Using Tryptophan Fluorescence to Measure the Stability of Membrane Proteins Folded in Liposomes

Overview

Journal Methods Enzymol

Specialty Biochemistry

Date 2011 Feb 22

PMID 21333792

Citations 36

Authors

C Preston Moon

Karen G Fleming

Affiliations

Soon will be listed here.

Abstract

Accurate measurements of the thermodynamic stability of folded membrane proteins require methods for monitoring their conformation that are free of experimental artifacts. For tryptophan fluorescence emission experiments with membrane proteins folded into liposomes, there are two significant sources of artifacts: the first is light scattering by the liposomes; the second is the nonlinear relationship of some tryptophan spectral parameters with changes in protein conformation.
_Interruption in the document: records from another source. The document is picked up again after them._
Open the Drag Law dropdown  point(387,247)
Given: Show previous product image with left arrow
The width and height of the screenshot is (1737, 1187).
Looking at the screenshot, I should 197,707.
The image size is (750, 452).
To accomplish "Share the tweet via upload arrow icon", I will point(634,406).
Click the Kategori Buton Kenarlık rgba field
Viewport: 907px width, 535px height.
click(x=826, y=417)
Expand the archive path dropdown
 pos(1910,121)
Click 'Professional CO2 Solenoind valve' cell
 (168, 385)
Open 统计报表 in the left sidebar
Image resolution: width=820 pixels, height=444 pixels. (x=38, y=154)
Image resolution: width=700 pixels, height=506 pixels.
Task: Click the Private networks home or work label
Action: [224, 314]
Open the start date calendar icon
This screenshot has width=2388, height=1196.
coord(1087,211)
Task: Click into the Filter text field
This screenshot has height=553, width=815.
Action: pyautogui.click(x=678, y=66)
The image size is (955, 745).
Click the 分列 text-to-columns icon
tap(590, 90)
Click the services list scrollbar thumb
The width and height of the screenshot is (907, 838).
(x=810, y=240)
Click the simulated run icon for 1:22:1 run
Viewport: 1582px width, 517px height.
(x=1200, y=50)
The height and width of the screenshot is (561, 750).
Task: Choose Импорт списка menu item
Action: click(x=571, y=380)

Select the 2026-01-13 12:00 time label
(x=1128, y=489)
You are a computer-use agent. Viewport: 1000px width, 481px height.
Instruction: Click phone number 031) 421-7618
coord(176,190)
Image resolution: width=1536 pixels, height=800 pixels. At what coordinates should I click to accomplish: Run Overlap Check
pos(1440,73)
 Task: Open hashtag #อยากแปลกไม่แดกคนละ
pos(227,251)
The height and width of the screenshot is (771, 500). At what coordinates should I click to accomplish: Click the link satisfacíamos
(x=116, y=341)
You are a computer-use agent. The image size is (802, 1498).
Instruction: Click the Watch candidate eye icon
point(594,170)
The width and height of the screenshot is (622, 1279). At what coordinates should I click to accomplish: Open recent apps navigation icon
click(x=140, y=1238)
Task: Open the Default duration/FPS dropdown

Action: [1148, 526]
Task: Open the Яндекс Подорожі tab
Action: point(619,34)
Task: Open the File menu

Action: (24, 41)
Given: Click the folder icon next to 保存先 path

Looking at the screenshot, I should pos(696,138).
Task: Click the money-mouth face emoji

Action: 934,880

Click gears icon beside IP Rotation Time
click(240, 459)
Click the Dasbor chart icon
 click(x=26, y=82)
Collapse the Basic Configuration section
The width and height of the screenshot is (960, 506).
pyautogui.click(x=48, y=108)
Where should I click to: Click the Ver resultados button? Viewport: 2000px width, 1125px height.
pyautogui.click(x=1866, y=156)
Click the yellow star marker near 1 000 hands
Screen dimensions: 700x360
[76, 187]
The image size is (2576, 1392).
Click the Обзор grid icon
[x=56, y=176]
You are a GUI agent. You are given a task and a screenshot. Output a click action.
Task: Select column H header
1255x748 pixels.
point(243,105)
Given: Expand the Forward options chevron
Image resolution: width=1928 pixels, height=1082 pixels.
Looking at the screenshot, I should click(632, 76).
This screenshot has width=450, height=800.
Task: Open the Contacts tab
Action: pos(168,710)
Both of these sources of error can interfere with the method of determining the reversible equilibrium thermodynamic stability of proteins using titrations of chemical denaturants. Here, we present methods to manage light scattering by liposomes for tryptophan emission experiments and to properly monitor tryptophan spectra as a function of protein conformation. Our methods are tailored to the titrations of membrane proteins using common chemical denaturants. One of our recommendations is to collect and analyze the right-angle light scattering peak that occurs around the excitation wavelength in a fluorescence experiment. Another recommendation is to use only those tryptophan spectral parameters that are linearly proportional to the protein conformational population. We show that other commonly used spectral parameters lead to errors in protein stability measurements.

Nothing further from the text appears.